*** DATA Section Begins ***

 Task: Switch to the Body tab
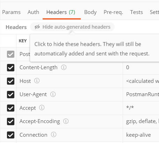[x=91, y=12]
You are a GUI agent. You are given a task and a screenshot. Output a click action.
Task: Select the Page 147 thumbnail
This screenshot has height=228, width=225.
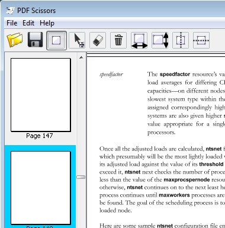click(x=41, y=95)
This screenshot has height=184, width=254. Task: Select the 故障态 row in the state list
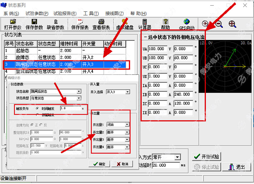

*** DATA Section Ends ***
*** DATA Section Begins ***

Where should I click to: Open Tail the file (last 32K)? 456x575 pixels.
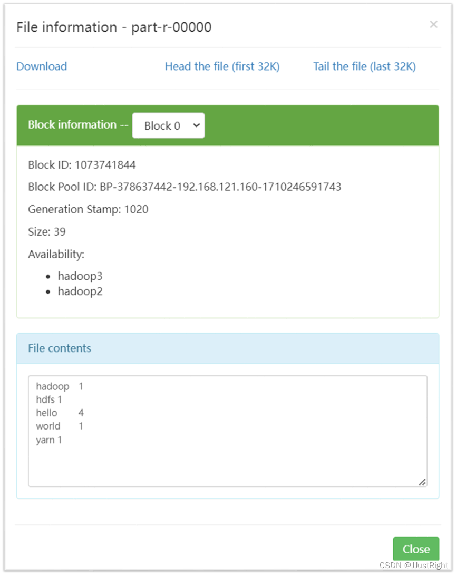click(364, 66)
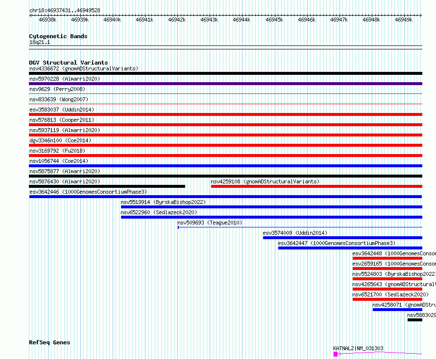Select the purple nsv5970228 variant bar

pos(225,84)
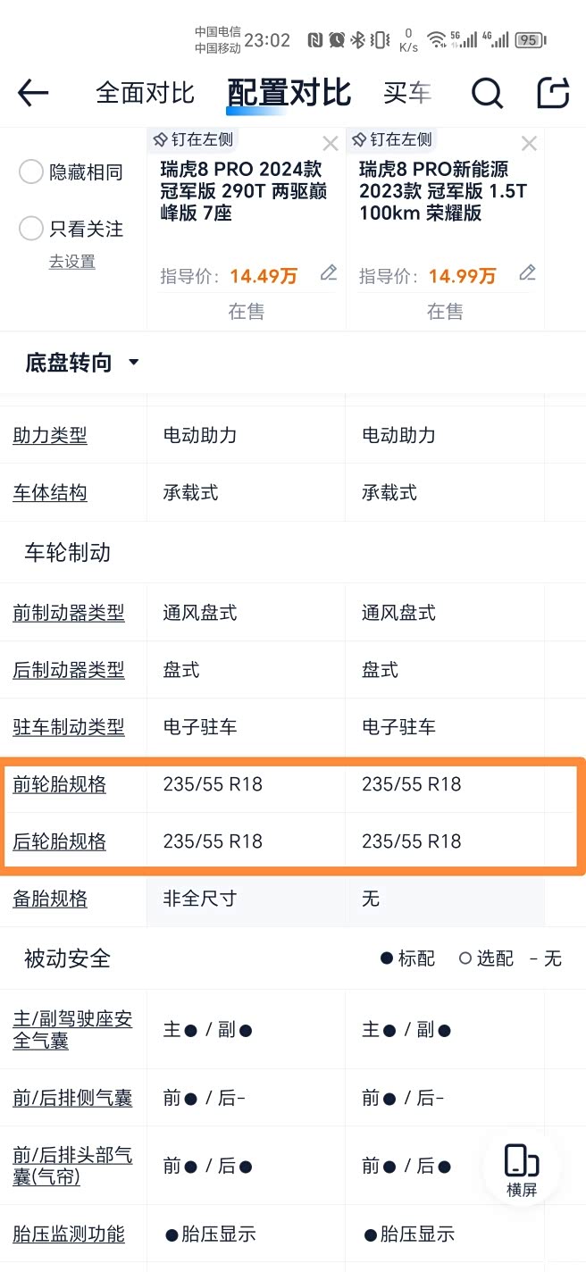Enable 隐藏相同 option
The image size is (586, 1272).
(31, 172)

*** DATA Section Ends ***
*** DATA Section Begins ***

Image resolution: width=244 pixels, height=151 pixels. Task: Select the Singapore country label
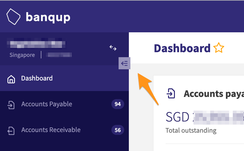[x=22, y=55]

*** DATA Section Ends ***

(WORK TO COMPLETE): Would you give again, exactly, the lines in the data above that run from the line containing "Task: Select the Page 147 thumbnail" to the line containing "This screenshot has height=184, width=254."? Include both ends and no pictures.

(OUTPUT FOR THIS EXERCISE):
Task: Select the Page 147 thumbnail
This screenshot has height=228, width=225.
click(x=41, y=95)
This screenshot has height=184, width=254. Task: Select the 故障态 row in the state list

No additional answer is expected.